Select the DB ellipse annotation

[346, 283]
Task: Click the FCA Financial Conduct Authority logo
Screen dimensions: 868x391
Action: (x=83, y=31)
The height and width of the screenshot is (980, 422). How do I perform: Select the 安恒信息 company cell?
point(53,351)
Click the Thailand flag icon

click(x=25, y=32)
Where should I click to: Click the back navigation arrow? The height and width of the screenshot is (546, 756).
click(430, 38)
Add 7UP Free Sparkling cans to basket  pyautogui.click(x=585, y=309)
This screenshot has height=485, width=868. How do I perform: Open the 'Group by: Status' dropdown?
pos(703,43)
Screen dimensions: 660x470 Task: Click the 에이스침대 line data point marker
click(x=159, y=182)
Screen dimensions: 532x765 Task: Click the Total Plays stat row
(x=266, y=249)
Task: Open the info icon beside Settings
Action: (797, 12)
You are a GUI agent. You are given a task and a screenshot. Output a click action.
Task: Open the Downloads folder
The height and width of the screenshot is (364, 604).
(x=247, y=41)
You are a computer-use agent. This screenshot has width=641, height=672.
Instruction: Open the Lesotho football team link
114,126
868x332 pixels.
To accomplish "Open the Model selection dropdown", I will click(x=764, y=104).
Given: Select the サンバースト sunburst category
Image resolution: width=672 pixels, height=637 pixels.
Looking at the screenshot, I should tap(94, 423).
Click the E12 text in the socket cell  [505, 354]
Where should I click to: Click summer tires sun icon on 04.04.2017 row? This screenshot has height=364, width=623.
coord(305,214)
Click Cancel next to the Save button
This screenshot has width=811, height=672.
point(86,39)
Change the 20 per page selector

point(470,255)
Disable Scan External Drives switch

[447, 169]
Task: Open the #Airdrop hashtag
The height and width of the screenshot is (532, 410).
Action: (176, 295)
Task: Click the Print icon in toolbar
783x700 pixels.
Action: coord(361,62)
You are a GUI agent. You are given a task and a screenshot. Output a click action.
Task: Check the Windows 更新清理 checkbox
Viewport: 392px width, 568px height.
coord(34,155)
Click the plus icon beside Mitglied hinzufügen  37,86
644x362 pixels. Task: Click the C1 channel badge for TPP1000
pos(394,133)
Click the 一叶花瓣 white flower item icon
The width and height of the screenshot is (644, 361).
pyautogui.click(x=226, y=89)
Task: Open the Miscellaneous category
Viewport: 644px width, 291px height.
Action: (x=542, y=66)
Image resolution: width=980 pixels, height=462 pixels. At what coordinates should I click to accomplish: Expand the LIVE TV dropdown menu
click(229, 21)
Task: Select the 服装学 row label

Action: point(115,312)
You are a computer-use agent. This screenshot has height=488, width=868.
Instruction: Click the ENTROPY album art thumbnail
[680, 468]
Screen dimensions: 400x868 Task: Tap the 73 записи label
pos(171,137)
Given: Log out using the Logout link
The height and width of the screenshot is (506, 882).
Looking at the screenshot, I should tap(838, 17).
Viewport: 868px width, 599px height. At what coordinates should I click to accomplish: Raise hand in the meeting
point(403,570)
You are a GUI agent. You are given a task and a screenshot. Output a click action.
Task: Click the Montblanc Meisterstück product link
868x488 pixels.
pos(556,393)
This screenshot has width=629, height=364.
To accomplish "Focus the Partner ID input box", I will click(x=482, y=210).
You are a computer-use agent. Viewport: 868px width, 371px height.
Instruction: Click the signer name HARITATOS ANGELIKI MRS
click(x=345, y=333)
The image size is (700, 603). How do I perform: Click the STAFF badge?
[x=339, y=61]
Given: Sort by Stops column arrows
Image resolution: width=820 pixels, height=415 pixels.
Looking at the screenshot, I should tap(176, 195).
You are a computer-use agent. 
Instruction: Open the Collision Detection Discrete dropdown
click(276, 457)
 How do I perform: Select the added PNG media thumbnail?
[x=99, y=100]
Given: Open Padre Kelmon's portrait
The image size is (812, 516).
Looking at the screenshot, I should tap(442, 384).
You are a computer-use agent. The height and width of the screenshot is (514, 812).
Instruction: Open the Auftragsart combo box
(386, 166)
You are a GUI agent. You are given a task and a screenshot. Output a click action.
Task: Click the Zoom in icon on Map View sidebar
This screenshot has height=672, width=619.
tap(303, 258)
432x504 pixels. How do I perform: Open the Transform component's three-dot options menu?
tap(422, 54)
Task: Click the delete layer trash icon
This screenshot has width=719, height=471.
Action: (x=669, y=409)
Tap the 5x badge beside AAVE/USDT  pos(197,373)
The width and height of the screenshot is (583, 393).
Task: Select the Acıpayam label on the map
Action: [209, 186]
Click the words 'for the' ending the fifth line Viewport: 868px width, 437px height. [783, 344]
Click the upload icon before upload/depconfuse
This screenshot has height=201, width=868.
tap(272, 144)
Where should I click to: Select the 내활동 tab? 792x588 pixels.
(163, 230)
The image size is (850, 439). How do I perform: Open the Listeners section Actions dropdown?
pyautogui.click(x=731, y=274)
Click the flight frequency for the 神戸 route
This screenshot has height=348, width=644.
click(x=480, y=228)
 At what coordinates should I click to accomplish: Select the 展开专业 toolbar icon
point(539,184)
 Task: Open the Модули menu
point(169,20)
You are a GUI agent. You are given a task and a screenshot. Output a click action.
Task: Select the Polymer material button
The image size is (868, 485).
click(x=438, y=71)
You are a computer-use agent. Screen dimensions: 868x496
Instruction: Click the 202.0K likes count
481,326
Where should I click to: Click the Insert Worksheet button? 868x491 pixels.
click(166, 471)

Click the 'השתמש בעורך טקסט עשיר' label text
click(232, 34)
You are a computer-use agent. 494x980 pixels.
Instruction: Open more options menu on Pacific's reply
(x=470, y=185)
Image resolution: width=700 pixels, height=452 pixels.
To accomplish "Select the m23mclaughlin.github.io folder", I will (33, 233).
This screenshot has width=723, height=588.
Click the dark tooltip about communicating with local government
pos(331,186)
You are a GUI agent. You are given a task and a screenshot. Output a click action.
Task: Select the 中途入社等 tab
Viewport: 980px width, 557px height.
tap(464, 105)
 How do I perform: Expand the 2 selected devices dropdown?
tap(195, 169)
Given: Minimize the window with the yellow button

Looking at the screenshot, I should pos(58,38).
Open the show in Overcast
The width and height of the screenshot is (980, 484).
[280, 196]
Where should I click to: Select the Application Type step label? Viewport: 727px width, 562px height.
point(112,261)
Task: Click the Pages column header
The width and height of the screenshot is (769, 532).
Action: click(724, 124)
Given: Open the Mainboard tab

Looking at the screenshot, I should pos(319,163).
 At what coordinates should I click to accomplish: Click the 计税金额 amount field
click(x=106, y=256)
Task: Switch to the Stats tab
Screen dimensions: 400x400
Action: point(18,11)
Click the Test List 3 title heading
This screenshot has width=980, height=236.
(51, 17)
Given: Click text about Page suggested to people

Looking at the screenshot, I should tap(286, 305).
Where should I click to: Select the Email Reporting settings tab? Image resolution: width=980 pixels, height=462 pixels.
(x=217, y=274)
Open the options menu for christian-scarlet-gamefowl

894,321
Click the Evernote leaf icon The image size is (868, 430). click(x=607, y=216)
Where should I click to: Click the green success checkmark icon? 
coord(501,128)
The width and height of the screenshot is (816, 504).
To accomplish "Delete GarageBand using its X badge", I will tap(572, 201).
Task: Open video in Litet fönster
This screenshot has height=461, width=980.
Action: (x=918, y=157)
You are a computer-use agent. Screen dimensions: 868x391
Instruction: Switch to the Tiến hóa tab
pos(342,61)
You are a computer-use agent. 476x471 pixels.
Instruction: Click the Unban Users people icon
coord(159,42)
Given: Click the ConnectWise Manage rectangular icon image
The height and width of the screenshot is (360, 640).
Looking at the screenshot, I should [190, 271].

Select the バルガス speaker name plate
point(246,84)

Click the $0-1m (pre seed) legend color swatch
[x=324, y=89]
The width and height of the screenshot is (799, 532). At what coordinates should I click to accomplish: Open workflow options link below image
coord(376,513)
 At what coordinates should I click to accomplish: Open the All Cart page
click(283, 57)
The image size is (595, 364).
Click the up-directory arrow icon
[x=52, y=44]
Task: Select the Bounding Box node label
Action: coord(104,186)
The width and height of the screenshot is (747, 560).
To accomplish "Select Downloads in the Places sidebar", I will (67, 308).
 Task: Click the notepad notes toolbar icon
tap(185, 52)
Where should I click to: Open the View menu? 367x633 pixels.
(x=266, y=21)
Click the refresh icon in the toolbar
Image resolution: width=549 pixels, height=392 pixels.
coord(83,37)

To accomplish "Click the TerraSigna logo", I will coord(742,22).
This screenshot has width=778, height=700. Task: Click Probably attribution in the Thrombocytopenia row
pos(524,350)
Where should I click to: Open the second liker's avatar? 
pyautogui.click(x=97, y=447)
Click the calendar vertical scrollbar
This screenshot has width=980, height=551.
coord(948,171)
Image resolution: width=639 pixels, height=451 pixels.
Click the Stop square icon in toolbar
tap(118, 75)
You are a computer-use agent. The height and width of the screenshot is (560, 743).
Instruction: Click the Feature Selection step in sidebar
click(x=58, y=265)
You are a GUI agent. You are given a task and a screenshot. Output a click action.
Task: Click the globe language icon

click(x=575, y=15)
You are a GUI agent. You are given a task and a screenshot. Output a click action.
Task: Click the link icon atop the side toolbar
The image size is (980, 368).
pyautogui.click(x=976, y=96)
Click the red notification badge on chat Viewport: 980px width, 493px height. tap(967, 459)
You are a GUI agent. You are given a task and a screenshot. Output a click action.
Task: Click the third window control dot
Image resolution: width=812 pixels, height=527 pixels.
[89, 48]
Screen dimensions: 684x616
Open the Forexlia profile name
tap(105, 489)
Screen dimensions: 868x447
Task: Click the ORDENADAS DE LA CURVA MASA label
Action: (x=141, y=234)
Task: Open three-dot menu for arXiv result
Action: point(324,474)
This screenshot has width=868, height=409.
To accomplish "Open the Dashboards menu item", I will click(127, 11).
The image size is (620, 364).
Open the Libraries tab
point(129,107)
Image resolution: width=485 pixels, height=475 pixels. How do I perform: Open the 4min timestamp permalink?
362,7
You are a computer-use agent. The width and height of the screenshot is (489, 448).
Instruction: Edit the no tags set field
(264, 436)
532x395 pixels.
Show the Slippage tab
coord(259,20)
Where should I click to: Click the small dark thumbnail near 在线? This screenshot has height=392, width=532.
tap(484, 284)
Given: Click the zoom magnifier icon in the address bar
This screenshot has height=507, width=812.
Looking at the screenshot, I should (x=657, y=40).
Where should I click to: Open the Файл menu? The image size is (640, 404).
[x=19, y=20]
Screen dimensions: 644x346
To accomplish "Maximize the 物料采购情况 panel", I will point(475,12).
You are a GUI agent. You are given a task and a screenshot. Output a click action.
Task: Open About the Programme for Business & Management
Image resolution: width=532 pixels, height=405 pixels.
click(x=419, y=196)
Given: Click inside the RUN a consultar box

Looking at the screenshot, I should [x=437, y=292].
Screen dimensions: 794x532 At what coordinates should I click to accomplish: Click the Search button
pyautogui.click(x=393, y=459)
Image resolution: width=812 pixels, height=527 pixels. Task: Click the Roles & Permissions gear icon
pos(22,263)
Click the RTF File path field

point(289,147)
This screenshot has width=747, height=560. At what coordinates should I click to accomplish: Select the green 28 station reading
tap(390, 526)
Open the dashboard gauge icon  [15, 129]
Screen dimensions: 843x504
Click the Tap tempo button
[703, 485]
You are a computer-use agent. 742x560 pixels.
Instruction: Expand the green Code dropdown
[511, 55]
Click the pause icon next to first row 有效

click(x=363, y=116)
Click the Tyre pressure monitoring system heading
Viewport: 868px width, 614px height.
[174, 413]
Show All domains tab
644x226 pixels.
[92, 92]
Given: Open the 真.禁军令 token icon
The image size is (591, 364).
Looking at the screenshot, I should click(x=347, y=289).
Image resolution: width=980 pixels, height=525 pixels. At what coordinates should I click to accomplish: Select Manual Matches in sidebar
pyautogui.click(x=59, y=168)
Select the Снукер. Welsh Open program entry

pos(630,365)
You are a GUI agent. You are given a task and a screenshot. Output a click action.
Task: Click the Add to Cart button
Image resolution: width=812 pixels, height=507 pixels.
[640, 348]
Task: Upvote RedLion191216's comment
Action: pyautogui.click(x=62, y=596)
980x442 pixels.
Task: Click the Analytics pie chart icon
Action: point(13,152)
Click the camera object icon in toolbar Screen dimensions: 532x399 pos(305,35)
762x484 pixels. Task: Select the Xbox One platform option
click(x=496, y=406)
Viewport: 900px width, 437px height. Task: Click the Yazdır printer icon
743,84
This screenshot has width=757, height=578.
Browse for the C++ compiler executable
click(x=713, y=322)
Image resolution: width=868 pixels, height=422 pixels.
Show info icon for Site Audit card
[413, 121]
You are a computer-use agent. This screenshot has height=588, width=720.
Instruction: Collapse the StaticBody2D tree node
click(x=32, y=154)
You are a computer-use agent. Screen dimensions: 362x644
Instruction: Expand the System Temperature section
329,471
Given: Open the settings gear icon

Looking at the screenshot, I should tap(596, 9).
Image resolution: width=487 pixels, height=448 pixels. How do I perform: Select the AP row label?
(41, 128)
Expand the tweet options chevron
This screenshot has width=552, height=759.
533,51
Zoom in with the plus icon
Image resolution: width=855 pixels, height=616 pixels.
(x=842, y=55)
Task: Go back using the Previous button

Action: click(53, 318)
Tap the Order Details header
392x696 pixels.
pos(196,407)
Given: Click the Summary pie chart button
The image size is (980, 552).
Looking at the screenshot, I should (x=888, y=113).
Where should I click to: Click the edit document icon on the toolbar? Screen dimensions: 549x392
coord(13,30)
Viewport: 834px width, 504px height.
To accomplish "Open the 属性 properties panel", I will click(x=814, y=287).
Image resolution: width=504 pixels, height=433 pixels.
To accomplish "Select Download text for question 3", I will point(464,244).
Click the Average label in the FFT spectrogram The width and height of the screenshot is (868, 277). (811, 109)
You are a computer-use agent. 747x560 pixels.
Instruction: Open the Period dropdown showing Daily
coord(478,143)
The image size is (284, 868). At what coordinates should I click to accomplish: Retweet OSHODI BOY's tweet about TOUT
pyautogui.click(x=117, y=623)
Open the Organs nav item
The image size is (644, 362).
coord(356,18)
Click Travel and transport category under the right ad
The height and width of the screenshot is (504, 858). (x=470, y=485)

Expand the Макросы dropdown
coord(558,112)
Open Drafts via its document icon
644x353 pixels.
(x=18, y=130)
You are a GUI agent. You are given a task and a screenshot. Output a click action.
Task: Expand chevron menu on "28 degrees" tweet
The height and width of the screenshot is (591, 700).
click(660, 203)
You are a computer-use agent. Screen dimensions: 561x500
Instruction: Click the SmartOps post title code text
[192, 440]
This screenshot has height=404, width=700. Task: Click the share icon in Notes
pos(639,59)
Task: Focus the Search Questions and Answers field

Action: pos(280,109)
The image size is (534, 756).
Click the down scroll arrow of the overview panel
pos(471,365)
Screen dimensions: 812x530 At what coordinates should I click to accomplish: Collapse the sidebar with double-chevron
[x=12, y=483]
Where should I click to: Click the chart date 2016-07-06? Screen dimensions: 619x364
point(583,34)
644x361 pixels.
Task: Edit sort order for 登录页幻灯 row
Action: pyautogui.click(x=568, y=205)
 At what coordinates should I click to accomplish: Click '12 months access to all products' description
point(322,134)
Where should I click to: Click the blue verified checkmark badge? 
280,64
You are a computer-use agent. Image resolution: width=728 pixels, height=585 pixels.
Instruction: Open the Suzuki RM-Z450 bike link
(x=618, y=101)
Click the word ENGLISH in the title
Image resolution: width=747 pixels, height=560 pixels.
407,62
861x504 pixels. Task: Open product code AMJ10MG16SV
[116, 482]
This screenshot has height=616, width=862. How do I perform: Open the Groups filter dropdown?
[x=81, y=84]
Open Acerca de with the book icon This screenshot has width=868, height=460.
= = =
**Problem to work on**
For every line of the records that has the word "folder" in it, make a copy.

**Response to this exercise**
Task: Open the Downloads folder
To accomplish "Select the m23mclaughlin.github.io folder", I will (33, 233).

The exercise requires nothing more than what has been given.